___ GIVEN DATA ___

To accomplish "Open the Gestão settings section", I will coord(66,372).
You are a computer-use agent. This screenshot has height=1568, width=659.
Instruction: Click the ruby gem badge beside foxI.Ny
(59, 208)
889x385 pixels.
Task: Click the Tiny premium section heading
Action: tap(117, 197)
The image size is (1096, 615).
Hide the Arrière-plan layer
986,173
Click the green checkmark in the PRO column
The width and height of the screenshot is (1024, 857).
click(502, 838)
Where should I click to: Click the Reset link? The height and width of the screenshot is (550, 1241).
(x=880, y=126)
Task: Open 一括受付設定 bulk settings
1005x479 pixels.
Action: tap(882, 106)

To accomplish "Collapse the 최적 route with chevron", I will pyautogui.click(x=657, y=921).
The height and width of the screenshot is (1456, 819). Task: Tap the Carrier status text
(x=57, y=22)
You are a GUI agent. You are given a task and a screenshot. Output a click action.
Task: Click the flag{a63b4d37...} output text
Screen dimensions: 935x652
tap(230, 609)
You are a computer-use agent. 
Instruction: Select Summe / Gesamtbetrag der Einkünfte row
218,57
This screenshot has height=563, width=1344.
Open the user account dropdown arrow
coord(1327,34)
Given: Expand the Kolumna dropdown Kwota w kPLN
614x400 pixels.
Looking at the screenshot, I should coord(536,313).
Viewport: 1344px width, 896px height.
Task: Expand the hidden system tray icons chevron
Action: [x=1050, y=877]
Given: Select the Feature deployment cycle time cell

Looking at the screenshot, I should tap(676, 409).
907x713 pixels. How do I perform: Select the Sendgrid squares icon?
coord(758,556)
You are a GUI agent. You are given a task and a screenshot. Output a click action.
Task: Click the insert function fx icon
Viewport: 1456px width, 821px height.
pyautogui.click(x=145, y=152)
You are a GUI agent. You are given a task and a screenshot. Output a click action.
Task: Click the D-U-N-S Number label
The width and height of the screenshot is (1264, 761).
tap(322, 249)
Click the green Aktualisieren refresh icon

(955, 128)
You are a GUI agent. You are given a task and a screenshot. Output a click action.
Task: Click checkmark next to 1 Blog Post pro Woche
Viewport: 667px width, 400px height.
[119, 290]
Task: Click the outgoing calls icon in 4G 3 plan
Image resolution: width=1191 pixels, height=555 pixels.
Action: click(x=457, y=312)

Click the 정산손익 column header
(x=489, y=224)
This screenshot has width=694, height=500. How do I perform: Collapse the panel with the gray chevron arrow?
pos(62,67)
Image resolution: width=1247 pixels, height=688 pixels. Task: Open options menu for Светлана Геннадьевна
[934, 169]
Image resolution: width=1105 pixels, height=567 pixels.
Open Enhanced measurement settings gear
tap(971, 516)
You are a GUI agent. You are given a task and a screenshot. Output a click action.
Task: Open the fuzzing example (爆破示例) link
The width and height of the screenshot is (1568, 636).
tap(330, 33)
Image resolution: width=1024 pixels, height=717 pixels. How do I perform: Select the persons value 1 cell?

___

> ACTION ITEM: Complete, exact output of the records is expected.

> ANSWER:
To accomplish "Open the Gestão settings section", I will coord(66,372).
You are a computer-use agent. This screenshot has height=1568, width=659.
Instruction: Click the ruby gem badge beside foxI.Ny
(59, 208)
889x385 pixels.
Task: Click the Tiny premium section heading
Action: tap(117, 197)
The image size is (1096, 615).
Hide the Arrière-plan layer
986,173
Click the green checkmark in the PRO column
The width and height of the screenshot is (1024, 857).
click(502, 838)
Where should I click to: Click the Reset link? The height and width of the screenshot is (550, 1241).
(x=880, y=126)
Task: Open 一括受付設定 bulk settings
1005x479 pixels.
Action: tap(882, 106)

To accomplish "Collapse the 최적 route with chevron", I will pyautogui.click(x=657, y=921).
The height and width of the screenshot is (1456, 819). Task: Tap the Carrier status text
(x=57, y=22)
You are a GUI agent. You are given a task and a screenshot. Output a click action.
Task: Click the flag{a63b4d37...} output text
Screen dimensions: 935x652
tap(230, 609)
You are a computer-use agent. 
Instruction: Select Summe / Gesamtbetrag der Einkünfte row
218,57
This screenshot has height=563, width=1344.
Open the user account dropdown arrow
coord(1327,34)
Given: Expand the Kolumna dropdown Kwota w kPLN
614x400 pixels.
Looking at the screenshot, I should coord(536,313).
Viewport: 1344px width, 896px height.
Task: Expand the hidden system tray icons chevron
Action: [x=1050, y=877]
Given: Select the Feature deployment cycle time cell

Looking at the screenshot, I should tap(676, 409).
907x713 pixels. How do I perform: Select the Sendgrid squares icon?
coord(758,556)
You are a GUI agent. You are given a task and a screenshot. Output a click action.
Task: Click the insert function fx icon
Viewport: 1456px width, 821px height.
pyautogui.click(x=145, y=152)
You are a GUI agent. You are given a task and a screenshot. Output a click action.
Task: Click the D-U-N-S Number label
The width and height of the screenshot is (1264, 761).
tap(322, 249)
Click the green Aktualisieren refresh icon

(955, 128)
You are a GUI agent. You are given a task and a screenshot. Output a click action.
Task: Click checkmark next to 1 Blog Post pro Woche
Viewport: 667px width, 400px height.
[119, 290]
Task: Click the outgoing calls icon in 4G 3 plan
Image resolution: width=1191 pixels, height=555 pixels.
Action: click(x=457, y=312)

Click the 정산손익 column header
(x=489, y=224)
This screenshot has width=694, height=500. How do I perform: Collapse the panel with the gray chevron arrow?
pos(62,67)
Image resolution: width=1247 pixels, height=688 pixels. Task: Open options menu for Светлана Геннадьевна
[934, 169]
Image resolution: width=1105 pixels, height=567 pixels.
Open Enhanced measurement settings gear
tap(971, 516)
You are a GUI agent. You are given a task and a screenshot. Output a click action.
Task: Open the fuzzing example (爆破示例) link
The width and height of the screenshot is (1568, 636).
tap(330, 33)
Image resolution: width=1024 pixels, height=717 pixels. How do I perform: Select the persons value 1 cell?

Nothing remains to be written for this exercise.